Lecture notes for chemical reaction engineering

P 14-9

The irreversible gas-phase reaction

$\ce{ A ->[ cat ] B}$

is carried out adiabatically over a packed bed of solid catalyst particles. The reaction is first order in the concentration of A on the catalyst surface

$$-r_{As}' = k' C_{As}$$

The feed consists of 50% (mole) A and 50% inerts, and enters the bed at a temperature of 300 K. The entering volumetric flow rate is 10 dm³/s (i.e., 10,000 cm³/s). The relationship between the Sherwood number and the Reynolds number is

$$Sh = 100 Re^{1/2}$$

As a first approximation, one may neglect pressure drop.
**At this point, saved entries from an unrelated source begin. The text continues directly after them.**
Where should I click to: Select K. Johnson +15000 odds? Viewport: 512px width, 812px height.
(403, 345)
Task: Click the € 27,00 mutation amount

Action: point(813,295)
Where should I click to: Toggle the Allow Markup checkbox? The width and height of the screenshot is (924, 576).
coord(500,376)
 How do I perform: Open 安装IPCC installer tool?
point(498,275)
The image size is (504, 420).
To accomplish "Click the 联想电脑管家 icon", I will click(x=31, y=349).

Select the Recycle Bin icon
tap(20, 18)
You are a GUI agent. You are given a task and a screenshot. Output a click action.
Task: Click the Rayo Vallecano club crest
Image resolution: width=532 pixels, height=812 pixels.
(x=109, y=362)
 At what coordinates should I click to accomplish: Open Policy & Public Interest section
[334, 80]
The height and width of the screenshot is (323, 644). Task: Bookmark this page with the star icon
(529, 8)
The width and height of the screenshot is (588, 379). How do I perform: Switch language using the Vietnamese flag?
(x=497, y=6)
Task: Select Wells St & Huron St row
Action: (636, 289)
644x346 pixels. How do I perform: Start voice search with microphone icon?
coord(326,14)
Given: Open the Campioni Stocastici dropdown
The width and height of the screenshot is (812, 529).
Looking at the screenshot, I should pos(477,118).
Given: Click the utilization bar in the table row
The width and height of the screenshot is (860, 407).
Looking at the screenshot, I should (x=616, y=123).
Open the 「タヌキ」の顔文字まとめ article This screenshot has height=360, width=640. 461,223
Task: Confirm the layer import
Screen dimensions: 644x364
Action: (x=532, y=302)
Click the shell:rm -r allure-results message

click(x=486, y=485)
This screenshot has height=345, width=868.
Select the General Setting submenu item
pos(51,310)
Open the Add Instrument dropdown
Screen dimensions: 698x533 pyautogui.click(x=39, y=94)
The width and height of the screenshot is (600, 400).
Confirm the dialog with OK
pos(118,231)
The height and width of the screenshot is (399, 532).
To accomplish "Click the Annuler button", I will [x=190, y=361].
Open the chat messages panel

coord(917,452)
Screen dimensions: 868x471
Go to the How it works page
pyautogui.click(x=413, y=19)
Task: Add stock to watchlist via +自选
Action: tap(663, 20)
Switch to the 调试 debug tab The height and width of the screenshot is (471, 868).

The entering concentration of A is 1.0 M. Calculate the catalyst weight necessary to achieve 60% conversion of A for

1. isothermal operation.

2. adiabatic operation.

Additional information:

• Kinematic viscosity: $\mu/\rho = 0.02 cm^2/s$
• Particle diameter: $d_p = 0.1 cm$
• Superficial velocity: $U =10 cm/s$
• Catalyst surface area/mass of catalyst bed: $a= 60 cm^2/g-cat$
• Diffusivity of A: $D_e = 10^{-2} cm^2/s$
• Heat of reaction: $\Delta H_{Rx}^{\circ} = 10,000 cal/g mol A$
• Heat capacities: $C_{pA} = C_{pB} = 25 cal/g mol \cdot K, C_{pS}\, \text{(solvent)} = 75 cal/g mol \cdot K$
• $k' (300 K) = 0.01 cm^3 /s \cdot g-cat \; \text{with}\; E = 4000 cal/mol$

Solution

Hand written solution

import matplotlib.pyplot as plt
import numpy as np
from scipy.integrate import solve_ivp

# constants

RCAL = 1.987  # cal⋅/ mol K

# data
NU_VIS = 0.02 # cm^2/s
DP = 0.1  # cm
VEL = 10 # cm/s
SP_AREA = 60 # cm^2/g-cat
DE = 1e-2 # cm^2/s
DELTA_HR_TR = 10000 # cal/gmol A
CPA = 25 # cal/gmol K
CPB = 25 # cal/gmol K
CPS = 75 # cal/gmol K -- Solvent is inert

KA0 = 0.01 # cm^3/s g-cat
EA0 = 4000 # cal/mol
TR = 300 # K

# Functions
k = lambda t: KA0 * np.exp((EA0 / RCAL) * ((1 / TR) - (1 / t)))

def reactor(w, y, *args):
   # convert dependent variables
   x = y[0]
   (t0, ca0, fa0, phia, phis, kc) = args

   # isothermal case
   t = t0

   # Adiabatic case
   t = t0 + (x * DELTA_HR_TR / (phia * CPA + phis * CPS))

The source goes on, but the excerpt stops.